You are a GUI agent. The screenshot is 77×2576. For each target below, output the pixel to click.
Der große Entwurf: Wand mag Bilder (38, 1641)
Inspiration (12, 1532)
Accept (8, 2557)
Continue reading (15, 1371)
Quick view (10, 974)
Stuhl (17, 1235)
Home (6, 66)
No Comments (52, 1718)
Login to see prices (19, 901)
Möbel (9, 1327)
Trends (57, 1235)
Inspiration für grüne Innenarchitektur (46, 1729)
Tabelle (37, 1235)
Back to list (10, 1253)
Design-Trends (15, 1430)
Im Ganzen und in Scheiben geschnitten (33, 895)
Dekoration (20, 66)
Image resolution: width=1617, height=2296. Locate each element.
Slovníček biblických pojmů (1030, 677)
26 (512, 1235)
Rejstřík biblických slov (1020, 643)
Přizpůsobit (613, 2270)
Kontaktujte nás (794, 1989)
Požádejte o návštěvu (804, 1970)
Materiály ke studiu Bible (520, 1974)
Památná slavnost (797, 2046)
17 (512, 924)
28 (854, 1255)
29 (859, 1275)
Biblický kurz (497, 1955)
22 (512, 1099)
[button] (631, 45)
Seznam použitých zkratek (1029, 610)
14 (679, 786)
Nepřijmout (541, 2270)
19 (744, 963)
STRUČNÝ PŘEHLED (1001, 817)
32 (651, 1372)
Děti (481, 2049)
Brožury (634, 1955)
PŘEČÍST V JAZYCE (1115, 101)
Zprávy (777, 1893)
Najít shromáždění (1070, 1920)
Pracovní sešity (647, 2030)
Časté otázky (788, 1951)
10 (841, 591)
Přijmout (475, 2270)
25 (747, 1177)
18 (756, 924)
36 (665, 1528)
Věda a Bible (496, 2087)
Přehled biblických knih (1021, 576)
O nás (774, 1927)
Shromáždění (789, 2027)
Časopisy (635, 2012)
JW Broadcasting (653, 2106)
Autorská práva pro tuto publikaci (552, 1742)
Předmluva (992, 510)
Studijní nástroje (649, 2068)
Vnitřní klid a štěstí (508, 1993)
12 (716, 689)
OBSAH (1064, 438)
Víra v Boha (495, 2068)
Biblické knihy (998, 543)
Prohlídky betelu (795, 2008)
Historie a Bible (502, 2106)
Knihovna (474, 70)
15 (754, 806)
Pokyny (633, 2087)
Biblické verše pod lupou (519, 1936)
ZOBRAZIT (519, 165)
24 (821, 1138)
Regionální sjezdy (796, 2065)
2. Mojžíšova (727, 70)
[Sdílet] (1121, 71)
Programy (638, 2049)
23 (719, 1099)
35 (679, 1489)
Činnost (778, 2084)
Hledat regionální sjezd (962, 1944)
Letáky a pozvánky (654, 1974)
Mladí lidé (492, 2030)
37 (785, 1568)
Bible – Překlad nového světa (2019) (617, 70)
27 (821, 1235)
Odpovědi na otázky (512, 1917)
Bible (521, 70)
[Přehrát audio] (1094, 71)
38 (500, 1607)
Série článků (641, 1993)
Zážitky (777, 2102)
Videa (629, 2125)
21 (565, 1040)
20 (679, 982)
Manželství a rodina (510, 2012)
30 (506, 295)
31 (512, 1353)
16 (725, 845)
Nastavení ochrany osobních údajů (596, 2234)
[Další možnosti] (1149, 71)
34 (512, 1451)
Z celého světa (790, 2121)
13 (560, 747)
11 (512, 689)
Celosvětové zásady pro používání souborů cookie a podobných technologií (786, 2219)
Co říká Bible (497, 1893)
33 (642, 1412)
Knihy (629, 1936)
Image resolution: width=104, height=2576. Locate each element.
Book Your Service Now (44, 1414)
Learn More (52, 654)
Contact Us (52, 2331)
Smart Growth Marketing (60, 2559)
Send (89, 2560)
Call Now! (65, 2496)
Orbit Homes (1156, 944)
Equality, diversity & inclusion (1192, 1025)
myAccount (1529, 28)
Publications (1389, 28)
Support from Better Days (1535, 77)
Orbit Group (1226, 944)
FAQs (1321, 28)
..............................
Going down the listing above, begin printing at the line with "Kontaktujte nás (794, 1989)" and finish with the line with "Seznam použitých zkratek (1029, 610)", exactly as they appear.

- _RESPONSE_
Kontaktujte nás (794, 1989)
Požádejte o návštěvu (804, 1970)
Materiály ke studiu Bible (520, 1974)
Památná slavnost (797, 2046)
17 (512, 924)
28 (854, 1255)
29 (859, 1275)
Biblický kurz (497, 1955)
22 (512, 1099)
[button] (631, 45)
Seznam použitých zkratek (1029, 610)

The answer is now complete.